Their urgings seem flimsy, even irrelevant, as a global crisis threatens an iconic species and impacts global safety, health, and larger environmental concerns. Are antique chess sets and ivory carvings valuable in light of the risks they present? Besides, federal and state bans can (and often do) incorporate exemptions. By way of example, New York State’s recently passed bill includes exceptions for antiques with small amounts of ivory, certain musical instruments made before 1975, and transfers for educational and scientific purposes or through the distribution of estates.
Remarkably, some wildlife advocates oppose bans while conceding the gravity of today’s crisis, insisting the legal trade of ivory benefits elephants by eliminating black market sales. They believe that legalization allows more effective regulation and control of the trade; sales could contribute to conservation by satisfying demand, thereby removing pressure from wild elephants; and funds generated from a legal marketplace could support conservation.
In an op-ed for the Ecologist, Daniel Stiles, a member of the International Union for the Conservation of Nature’s (IUCN) African Elephant Specialist Group, blames the CITES ban on international ivory sales for causing illegal trade and the current elephant crisis. He calls this unexpected source of turmoil the trade’s Inconvenient Truth.
By Stiles’ own admission, the real problem stems from the fact that many countries continue to sell ivory domestically despite the international ban. In fact, many countries (including the United States) are considering domestic bans. And although he claims that a regulated international system could work (something Bennett also concedes), Stiles doesn’t provide a framework (beyond asserting that Asian traders could be encouraged to buy legal ivory if a legal international market existed), which brings things back to square one.

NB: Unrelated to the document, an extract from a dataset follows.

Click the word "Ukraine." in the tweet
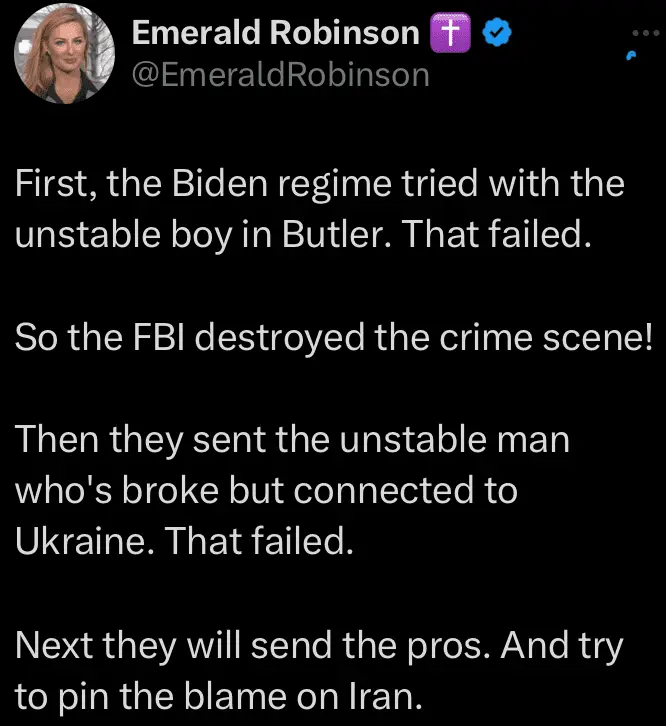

Stiles also claims that existing enforcement efforts, such as seizures of illegal ivory, have the perverse effect of worsening the illegal trade. Poachers kill more elephants, he writes, to account for tusks they may lose to law enforcement. But this assertion comes without a solution. Surely, he’s not proposing a free-for-all that turns a blind eye to the law? It would simply encourage more poaching and criminal activity that threatens wildlife and the communities living among wild animals. If anything, the problem with existing enforcement is that it’s too weak; criminals can easily bribe their way out of arrests, and criminal penalties for wildlife crimes are woefully inadequate.
There is one crucial point on which pro-wildlife groups agree: Long-term conservation will only occur if demand changes. WildAid, a relatively young conservation organization, targets demand through public awareness campaigns, wisely using native spokespeople like Chinese basketball star Yao Ming. Ming has lent his voice to social media campaigns and recently launched a petition calling for a Chinese ban on selling, importing, buying, transporting, and even carrying ivory. He hopes the ban “will lead to the protection of elephants, ease the burden on customs officials, maintain safety, and help make China a leader in wildlife conservation.”
Jane Goodall makes a point that resonates with anyone concerned about the future. “If we do not do something to help these creatures,” she writes on her website, “we make a mockery of the whole concept of justice.” We also risk losing one of the most intelligent, iconic, and emotionally sensitive animals on the planet—an animal upon which entire ecosystems depend—simply because consumers want aesthetically pleasing products that emphasize their buying potential. All things considered, stopping the trade of ivory seems like a no brainer.